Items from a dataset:
━━━━

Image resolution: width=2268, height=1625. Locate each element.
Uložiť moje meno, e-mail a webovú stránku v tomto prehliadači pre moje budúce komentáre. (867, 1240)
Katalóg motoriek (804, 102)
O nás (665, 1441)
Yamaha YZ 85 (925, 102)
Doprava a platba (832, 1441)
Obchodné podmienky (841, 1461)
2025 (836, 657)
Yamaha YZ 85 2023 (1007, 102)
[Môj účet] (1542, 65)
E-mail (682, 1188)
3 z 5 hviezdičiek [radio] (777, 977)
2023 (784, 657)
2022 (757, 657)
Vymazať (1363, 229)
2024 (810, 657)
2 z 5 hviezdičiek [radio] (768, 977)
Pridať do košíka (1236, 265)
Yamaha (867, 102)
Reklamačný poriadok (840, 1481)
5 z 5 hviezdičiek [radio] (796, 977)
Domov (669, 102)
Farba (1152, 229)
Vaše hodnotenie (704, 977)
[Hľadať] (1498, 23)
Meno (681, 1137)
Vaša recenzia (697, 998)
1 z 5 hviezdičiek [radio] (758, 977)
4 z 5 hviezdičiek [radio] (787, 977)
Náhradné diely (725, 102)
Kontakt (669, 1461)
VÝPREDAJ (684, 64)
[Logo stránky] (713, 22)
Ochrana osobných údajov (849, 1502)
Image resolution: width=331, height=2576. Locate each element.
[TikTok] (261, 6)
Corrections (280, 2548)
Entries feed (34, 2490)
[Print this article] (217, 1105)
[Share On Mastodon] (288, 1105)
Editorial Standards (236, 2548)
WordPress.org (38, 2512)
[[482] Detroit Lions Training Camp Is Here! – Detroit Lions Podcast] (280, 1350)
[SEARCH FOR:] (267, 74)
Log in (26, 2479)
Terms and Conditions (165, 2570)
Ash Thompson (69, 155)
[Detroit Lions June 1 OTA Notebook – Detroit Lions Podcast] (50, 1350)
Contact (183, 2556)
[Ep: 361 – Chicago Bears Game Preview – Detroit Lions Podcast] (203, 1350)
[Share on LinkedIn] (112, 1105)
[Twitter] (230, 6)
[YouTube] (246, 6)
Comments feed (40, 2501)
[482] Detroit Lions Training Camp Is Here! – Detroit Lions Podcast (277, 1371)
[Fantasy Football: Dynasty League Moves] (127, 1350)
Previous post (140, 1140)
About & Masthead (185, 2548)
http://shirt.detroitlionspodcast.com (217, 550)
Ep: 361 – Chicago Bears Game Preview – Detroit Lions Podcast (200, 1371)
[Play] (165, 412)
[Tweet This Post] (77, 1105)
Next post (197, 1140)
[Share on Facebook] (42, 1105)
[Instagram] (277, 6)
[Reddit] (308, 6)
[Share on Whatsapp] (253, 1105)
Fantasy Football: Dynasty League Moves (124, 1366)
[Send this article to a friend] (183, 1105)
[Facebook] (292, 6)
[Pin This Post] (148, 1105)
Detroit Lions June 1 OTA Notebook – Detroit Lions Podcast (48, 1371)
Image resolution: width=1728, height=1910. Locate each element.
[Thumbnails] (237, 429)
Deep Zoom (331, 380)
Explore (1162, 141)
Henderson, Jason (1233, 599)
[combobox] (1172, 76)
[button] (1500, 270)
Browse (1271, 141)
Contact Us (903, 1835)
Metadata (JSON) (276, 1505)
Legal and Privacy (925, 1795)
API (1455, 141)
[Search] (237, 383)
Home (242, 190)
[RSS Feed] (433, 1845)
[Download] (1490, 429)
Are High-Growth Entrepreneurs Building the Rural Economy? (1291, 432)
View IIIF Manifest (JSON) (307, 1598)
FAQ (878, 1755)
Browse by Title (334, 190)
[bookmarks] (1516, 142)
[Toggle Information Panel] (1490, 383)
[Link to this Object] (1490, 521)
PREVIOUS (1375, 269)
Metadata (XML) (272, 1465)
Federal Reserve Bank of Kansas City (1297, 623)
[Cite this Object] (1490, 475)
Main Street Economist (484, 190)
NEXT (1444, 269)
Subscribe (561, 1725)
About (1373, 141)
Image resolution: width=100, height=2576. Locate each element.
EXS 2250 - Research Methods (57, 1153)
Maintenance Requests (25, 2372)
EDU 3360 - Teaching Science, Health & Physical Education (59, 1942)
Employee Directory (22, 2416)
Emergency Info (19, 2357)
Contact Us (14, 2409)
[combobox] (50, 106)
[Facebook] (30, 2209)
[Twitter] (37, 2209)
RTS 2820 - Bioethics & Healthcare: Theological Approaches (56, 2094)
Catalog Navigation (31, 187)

━━━━

**Work required:**
For the string "Dynasty", return every line of the data where it appears.

**Output of the exercise:**
[Fantasy Football: Dynasty League Moves] (127, 1350)
Fantasy Football: Dynasty League Moves (124, 1366)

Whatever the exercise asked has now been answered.